Of course I also grew up raising goats, so I saw the mircle of a baby goat "falling" out of another goat quite often. lol That was the first in the caul baby I saw be born.

January 10, 2010 | Unregistered Commentermommymichael

HA ha ha ha ha ha! Tell her about Essure! It's an outpatient procedure. Of course, if she is a chipmunk...

My five year old son is constantly pretending he is something: a pirate doggie who eats marshmallows, a cat in a storm trooper suit, a baby shark, etc.

I was asking my older son, who's ten, about sex and puberty right before his birthday. I was planning on buying him books and was trying to gauge his knowledge level. He told me he knew all about it, and didn't need any information. I asked him to tell me something that he knew, and he said "When girls get to puberty, that's when their boobies fill up with milk." LOL!

Oh, no, we're turning into mommy bloggers! (Ha, from the woman with "Mom" in her blog name)
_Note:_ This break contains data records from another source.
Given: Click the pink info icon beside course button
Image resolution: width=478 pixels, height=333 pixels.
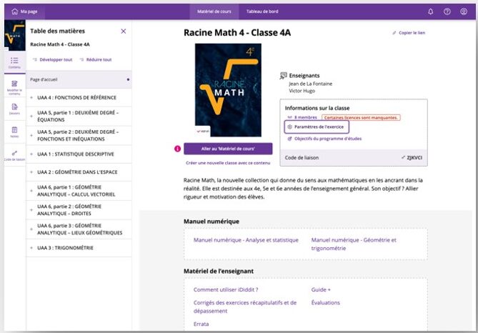Looking at the screenshot, I should point(177,149).
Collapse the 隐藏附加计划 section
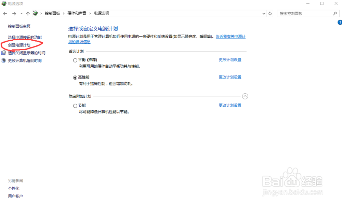This screenshot has height=204, width=342. [x=245, y=96]
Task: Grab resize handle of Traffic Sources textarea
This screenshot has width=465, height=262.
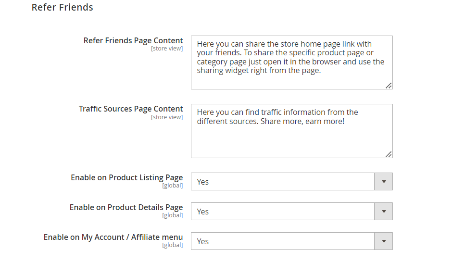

January 10, 2010 | Unregistered CommenterMomTFH

I was a pure seventies kid...lots of freedom- very little adult supervision! (i'm surprised I didn't make a baby, or do real surgery in a fort somewhere) I was largely misinformed by neighborhood boys about birth and sex and thought babies came out of your shirt and played that game too (not a chipmunk, a stuffed animal,) or I thought they came outta your butt-

here's where I learned my p's and q's:


If I wrote a book it might be titled: Everything I needed to know I learned from School House Rock and After School specials!
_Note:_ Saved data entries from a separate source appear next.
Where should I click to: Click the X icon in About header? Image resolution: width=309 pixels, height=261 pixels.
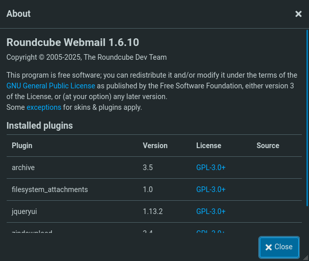click(298, 14)

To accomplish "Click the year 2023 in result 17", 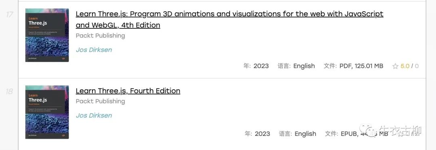I will click(261, 66).
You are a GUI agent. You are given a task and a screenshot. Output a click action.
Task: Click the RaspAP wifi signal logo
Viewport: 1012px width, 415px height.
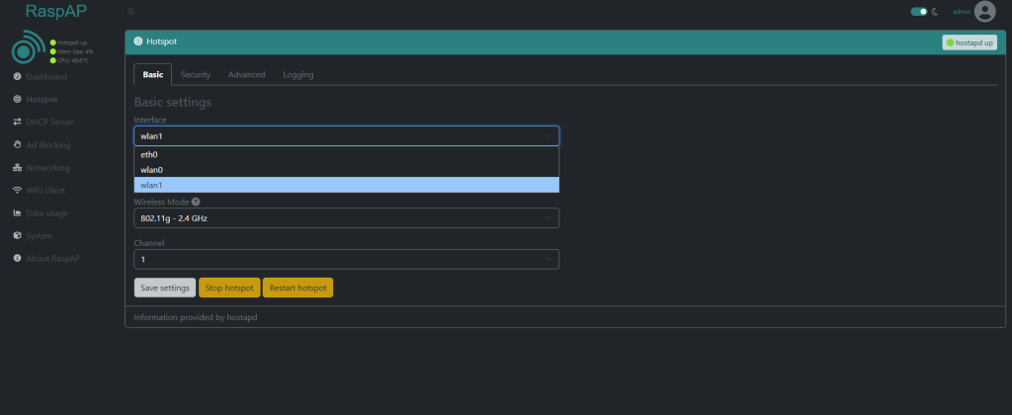pyautogui.click(x=29, y=50)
This has nothing to do with birth politics, but my daughter looked the cashier square in the face at Stop and Shop and said:
"My mother picks losers for boyfriends." Erin, P. age 4, circa 1991.
p.s I don't even know if I had a boyfriend.
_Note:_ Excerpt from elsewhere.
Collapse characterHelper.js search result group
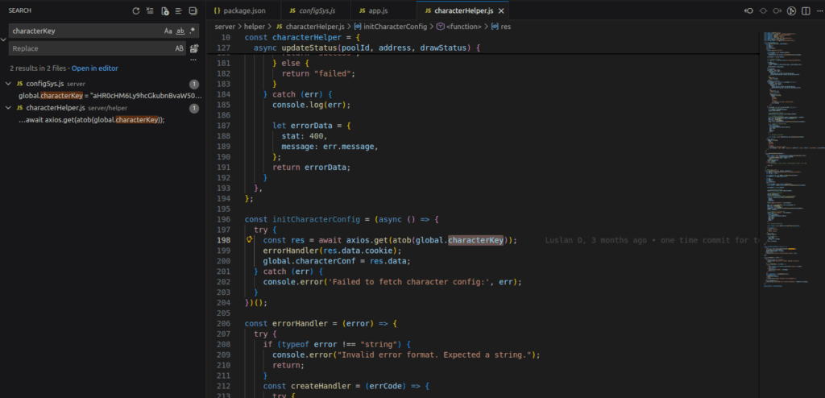The height and width of the screenshot is (398, 825). [8, 108]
January 10, 2010 | Registered CommenterGeorgina

This kid is really funny about stuff. She would be just fine on a farm and would savor the tasty, tasty bacon even if she watched the process of pig---> her plate. The cat got into a mini-brawl with another cat on the porch one night. The four year old was enthralled, while her sensitive sister began crying and was worried about the cat. They’re so different.

She was an early talker and has always said really bizarre, intuitive things about bodies, birth, blood, brains, bones, muscles… she hearts guts for sure. I’m going to send her to your neck of the words, Auntie MomTFH, so she can shadow you when you start your residency.

I have to confess that I was scared of teaching words for the genital area beyond calling them her “parts” when she was talking at 18 months. It took me a year or more before I realized that I was hanging onto a notion of what is appropriate for small children from my own childhood. Sabi, that is hilarious. As long as you were dishing out correct information, you did them a favor.

January 10, 2010 | Registered CommenterJill

Considering that our 3yo just saw our birth, and has seen more birth videos than most people see in a lifetime, he'll probably be the one informing other kids on the playground! :)

January 10, 2010 | Unregistered CommenterDiana J.

Dr. Amy must have something good to say about this one. Quotes from some study on children and chipmunk birth or something.

January 10, 2010 | Unregistered CommenterRenee

Hehehe. We're all about teaching our toddler the correct words for things. My husband is concerned that she'll get kicked out of daycare for saying penis or clitoris. I've told him she'll only get into trouble for saying things like "motherf***er."

Growing up, I had a copy of "where did I come from." It answered all of my questions, to the point where I never remember asking my parents about babies.

January 11, 2010 | Unregistered CommenterRachel

Renee, children giving birth to chipmunks is INHERENTLY dangerous.